I have different *.scss files in my src folder and I want one file to be compiled in its own separate folder.
Lets assume I have the files normalFile_1.scss, specialFile.scss, normalFile_2.scss. I want the two normal files to be compiled to the folder Public/Css, the special file however should end up in the folder Public/Css/Special.

I have tried to get the current filename in the task with gulp-tap, which works fine.

.pipe($.tap(function (file, t) {
      filename = path.basename(file.path);
      console.log(filename); //outputs normalFile_1.css, specialFile.css, normalFile_2.css
}))

And with gulp-if I then wanted to switch the output folder based on the filename variable (PATHS.dist is the output "root" folder Public):

.pipe($.if(filename == 'specialFile.css', gulp.dest(PATHS.dist + '/Css/Special'), gulp.dest(PATHS.dist + '/Css')));

But everything still ends up in the Public/Css folder.
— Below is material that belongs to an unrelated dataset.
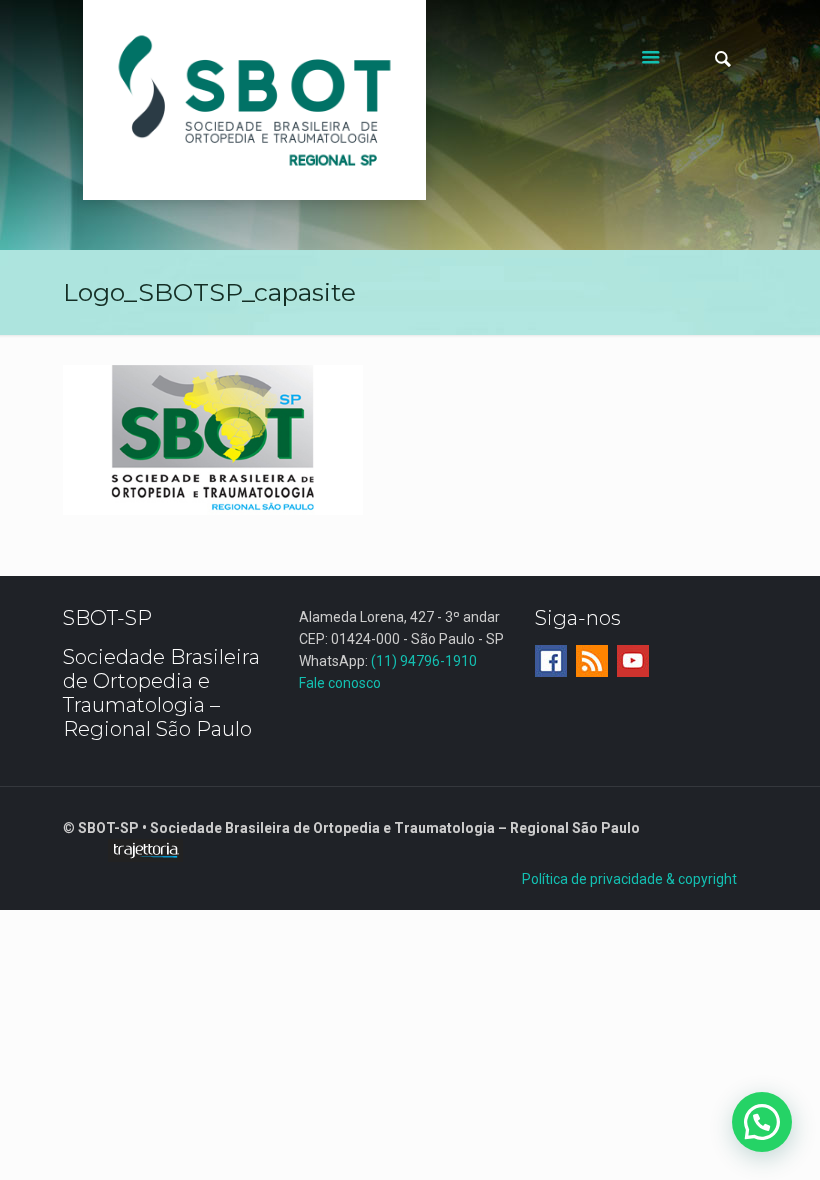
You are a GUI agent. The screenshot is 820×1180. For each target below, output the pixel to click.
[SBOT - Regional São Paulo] (254, 100)
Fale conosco (340, 683)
Why does this not work? Is this even a good way of trying to accomplish that or are there better methods?

There are two ways to do this shown below:

var gulp = require("gulp");
var sass = require("gulp-sass");
var rename = require("gulp-rename");
var path = require('path');

gulp.task('sass', function () {

  return gulp.src('src/*.scss')
    .pipe(sass().on('error', sass.logError))

    .pipe(rename(function (path) {
      if (path.basename == "specialFile") {
        path.dirname = "Special";
      }
    }))

    .pipe(gulp.dest('Public/Css'))

  //   .pipe(gulp.dest(function(file) {
  //     var temp = file.path.split(path.sep);
  //     var baseName = temp[temp.length - 1].split('.')[0];
  //     console.log(baseName);
  //     if (baseName == "specialFile") {
  //       return 'Public/Css/Special';
  //     }
  //     else return 'Public/Css';
  // }))

});

gulp.task('default', ['sass']);

Obviously I suggest the rename version.

[Why a simple file.stem or file.basename doesn't work for me in the gulp.dest(function (file) {} version I don't know - that would certainly be easier but I just get undefined.]